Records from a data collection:
▽
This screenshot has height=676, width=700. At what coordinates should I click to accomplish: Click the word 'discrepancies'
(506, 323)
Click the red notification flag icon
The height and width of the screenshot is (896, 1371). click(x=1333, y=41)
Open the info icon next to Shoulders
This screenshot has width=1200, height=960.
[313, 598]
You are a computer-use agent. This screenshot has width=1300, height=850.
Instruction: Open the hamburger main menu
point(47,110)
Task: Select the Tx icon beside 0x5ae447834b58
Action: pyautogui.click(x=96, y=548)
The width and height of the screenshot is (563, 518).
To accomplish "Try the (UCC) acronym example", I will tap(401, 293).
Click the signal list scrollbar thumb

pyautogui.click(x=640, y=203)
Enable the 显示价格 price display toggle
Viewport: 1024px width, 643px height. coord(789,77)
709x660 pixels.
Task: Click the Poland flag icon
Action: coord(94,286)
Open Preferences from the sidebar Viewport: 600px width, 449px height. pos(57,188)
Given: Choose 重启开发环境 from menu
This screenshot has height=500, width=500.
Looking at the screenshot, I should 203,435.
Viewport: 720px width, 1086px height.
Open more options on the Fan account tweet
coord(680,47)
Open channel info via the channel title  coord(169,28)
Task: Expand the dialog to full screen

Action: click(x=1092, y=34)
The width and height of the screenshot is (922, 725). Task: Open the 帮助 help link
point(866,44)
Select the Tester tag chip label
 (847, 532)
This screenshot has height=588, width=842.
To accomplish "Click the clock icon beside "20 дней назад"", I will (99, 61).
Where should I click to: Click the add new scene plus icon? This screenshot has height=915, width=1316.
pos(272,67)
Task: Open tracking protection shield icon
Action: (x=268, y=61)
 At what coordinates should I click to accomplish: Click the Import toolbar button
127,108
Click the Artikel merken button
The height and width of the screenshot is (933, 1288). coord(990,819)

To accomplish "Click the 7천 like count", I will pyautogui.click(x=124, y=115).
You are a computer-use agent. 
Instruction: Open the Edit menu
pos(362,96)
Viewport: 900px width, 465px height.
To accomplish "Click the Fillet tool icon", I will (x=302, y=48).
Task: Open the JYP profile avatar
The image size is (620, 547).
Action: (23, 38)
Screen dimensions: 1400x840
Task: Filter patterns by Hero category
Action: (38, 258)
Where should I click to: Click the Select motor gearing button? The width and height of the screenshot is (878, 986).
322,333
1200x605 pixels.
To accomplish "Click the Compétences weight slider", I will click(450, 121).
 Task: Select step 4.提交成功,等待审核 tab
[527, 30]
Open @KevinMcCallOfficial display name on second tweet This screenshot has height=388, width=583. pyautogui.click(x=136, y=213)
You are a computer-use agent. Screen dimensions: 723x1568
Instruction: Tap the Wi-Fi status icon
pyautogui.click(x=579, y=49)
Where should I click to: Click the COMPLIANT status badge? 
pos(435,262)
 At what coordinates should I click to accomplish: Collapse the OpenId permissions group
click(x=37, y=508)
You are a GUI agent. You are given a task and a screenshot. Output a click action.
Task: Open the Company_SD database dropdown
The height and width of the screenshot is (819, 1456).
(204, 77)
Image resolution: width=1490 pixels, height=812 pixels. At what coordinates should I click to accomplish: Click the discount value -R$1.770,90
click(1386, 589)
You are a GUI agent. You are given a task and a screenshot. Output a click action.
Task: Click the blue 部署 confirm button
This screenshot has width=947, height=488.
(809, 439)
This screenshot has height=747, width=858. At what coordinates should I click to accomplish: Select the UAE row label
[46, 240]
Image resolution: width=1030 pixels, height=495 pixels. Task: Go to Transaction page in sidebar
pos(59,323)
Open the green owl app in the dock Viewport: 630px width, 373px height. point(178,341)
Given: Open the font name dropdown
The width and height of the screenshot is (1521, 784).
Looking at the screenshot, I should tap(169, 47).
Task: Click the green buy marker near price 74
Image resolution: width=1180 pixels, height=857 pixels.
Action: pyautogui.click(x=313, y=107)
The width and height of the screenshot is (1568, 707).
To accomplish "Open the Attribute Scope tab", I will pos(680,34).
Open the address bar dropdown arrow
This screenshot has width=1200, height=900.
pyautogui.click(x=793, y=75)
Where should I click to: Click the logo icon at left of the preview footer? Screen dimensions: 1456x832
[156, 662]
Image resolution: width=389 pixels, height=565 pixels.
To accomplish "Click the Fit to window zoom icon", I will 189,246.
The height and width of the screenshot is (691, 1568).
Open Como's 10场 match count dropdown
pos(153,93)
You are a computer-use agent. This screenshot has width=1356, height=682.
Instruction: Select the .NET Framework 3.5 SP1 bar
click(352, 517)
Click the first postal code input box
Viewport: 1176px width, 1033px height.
△
Report every line in the records above that contains the string "Instruction", treating uppercase and lowercase as distinct.

Instruction: Open the hamburger main menu
Instruction: Open the Edit menu
Instruction: Tap the Wi-Fi status icon
Instruction: Select the .NET Framework 3.5 SP1 bar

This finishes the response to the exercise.